Passage choisi:
Et pour cela, quoi de plus évident que d'aller rencontrer Vulcain sur son propre terrain ; la Sicile et les îles Eoliennes. Au delà de l'évidence il faut bien admettre que découvrir des îles aussi réduites et disséminées que les Eoliennes impose souvent de passer plus de temps sur un bateau que sur les sentiers. Un paradoxe pour le passioné de marche que je suis, vous en conviendrez. Je saisis donc cette contrainte comme une opportunité de voyager autrement et optais pour l'embarquement sur un voilier; le Sigismondo et son pittoresque capitaine.

Me voici donc à Taormina, après trente et une heure d'autocar et quelques heures de train à travers la France et l'Italie ! Des volcans ? Aucun à l'horizon! De voilier ? Pas avant deux jours, comme prévu. C'est donc l'instant pour le farniente. Et je comprends là, à flâner le soir sur le petit port de pêche, admirant l'architecture des ruelles tortueuses, dégustant l'arancine* qui enduit mes doigts d'huile ou sifflotant ma granita de limone toute la valeur culturelle et d'art de vivre qu'il y a dans ce mot.
Cap sur Vulcano. L'équipage est réduit au capitaine, au mousse, à la cuisinière et au guide vulcanologue, ce qui, sur ces eaux bleues et calmes devrait très largement suffire. Après deux heures de mer nous approchons de la première des îles éoliennes, Vulcano. Pentes raides et dénudées aux couleurs d'ocres claires, odeurs de souffre et panorama 360° sur la mer, ce volcan, éteint, offre une approche en douceur de cet univers hors norme.

Données fournies:
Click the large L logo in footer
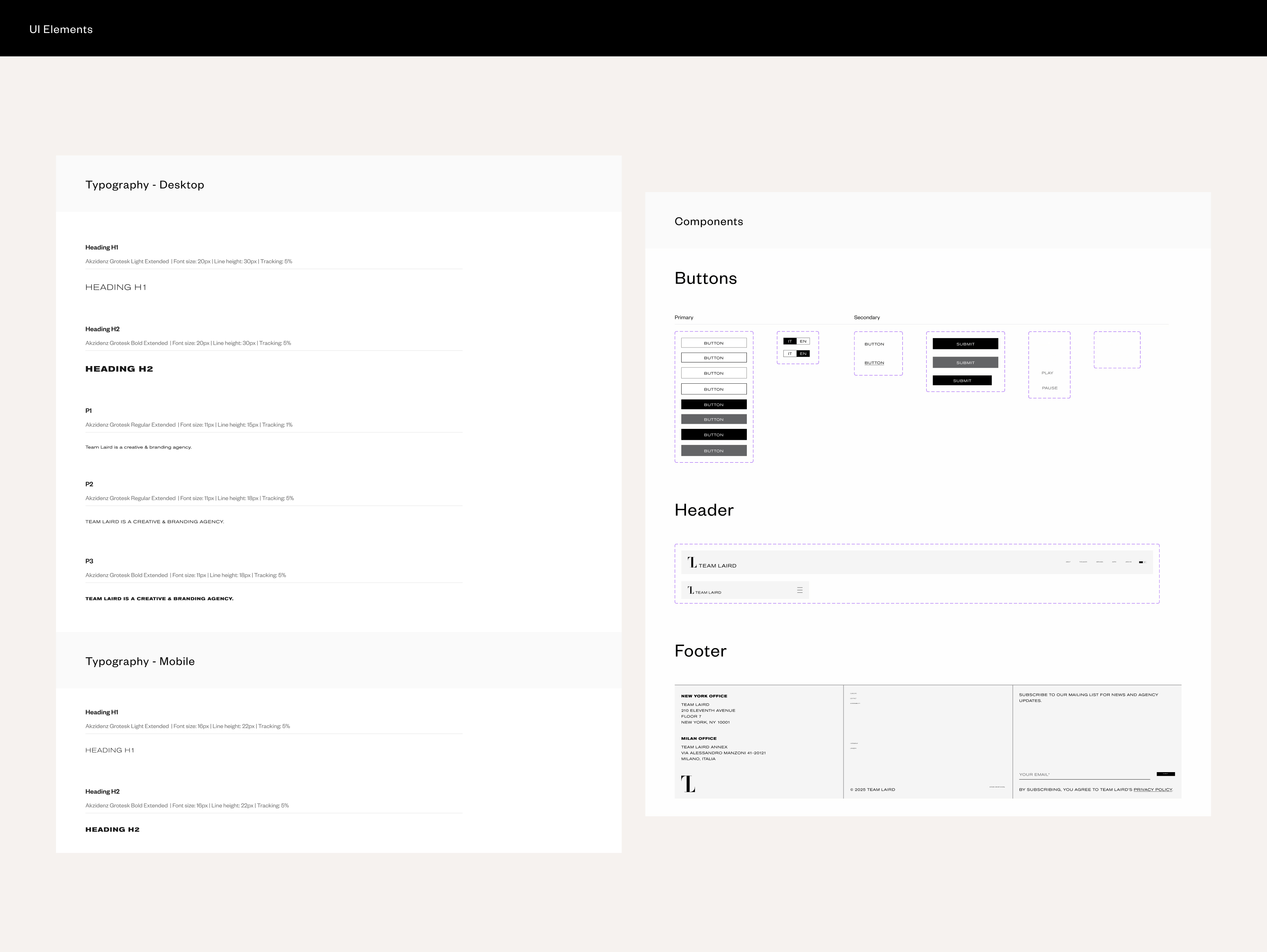Viewport: 1267px width, 952px height. click(688, 784)
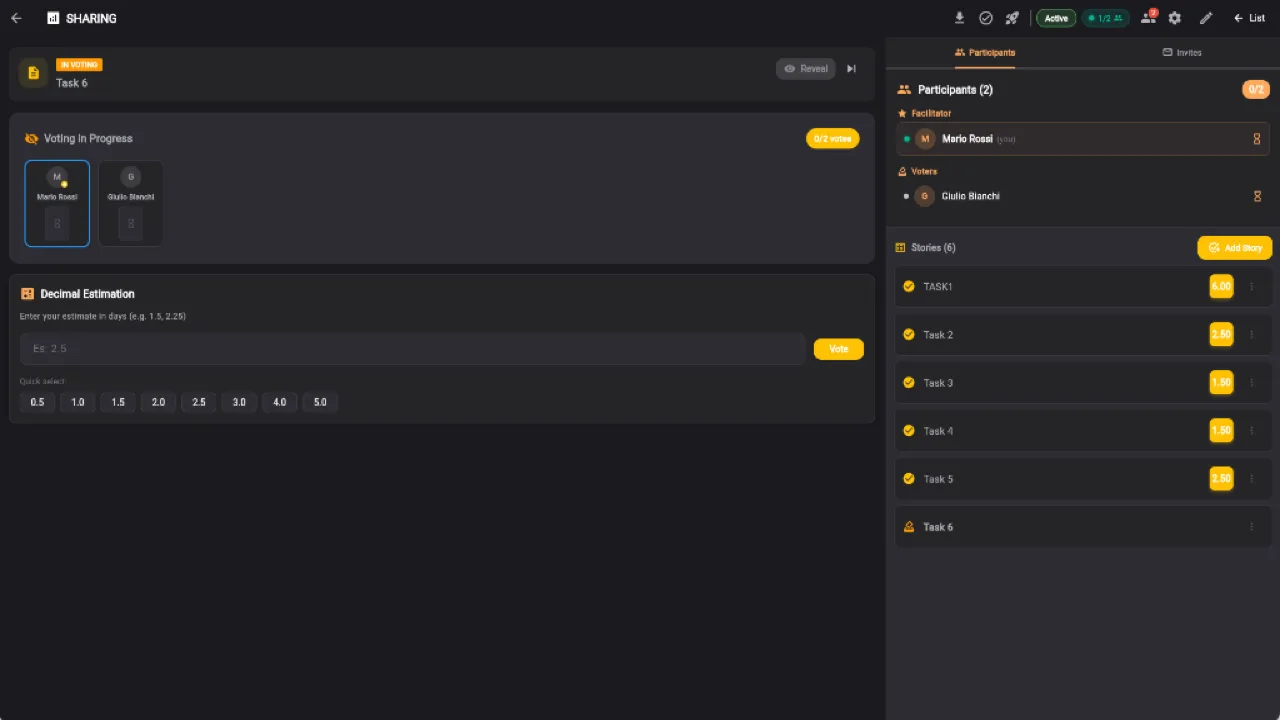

Exercice:
D'après le passage choisi, qui compose l'équipage du voilier qui met le cap sur Vulcano ?

Réponse:
L'équipage se compose du capitaine, du mousse, de la cuisinière et du guide vulcanologue.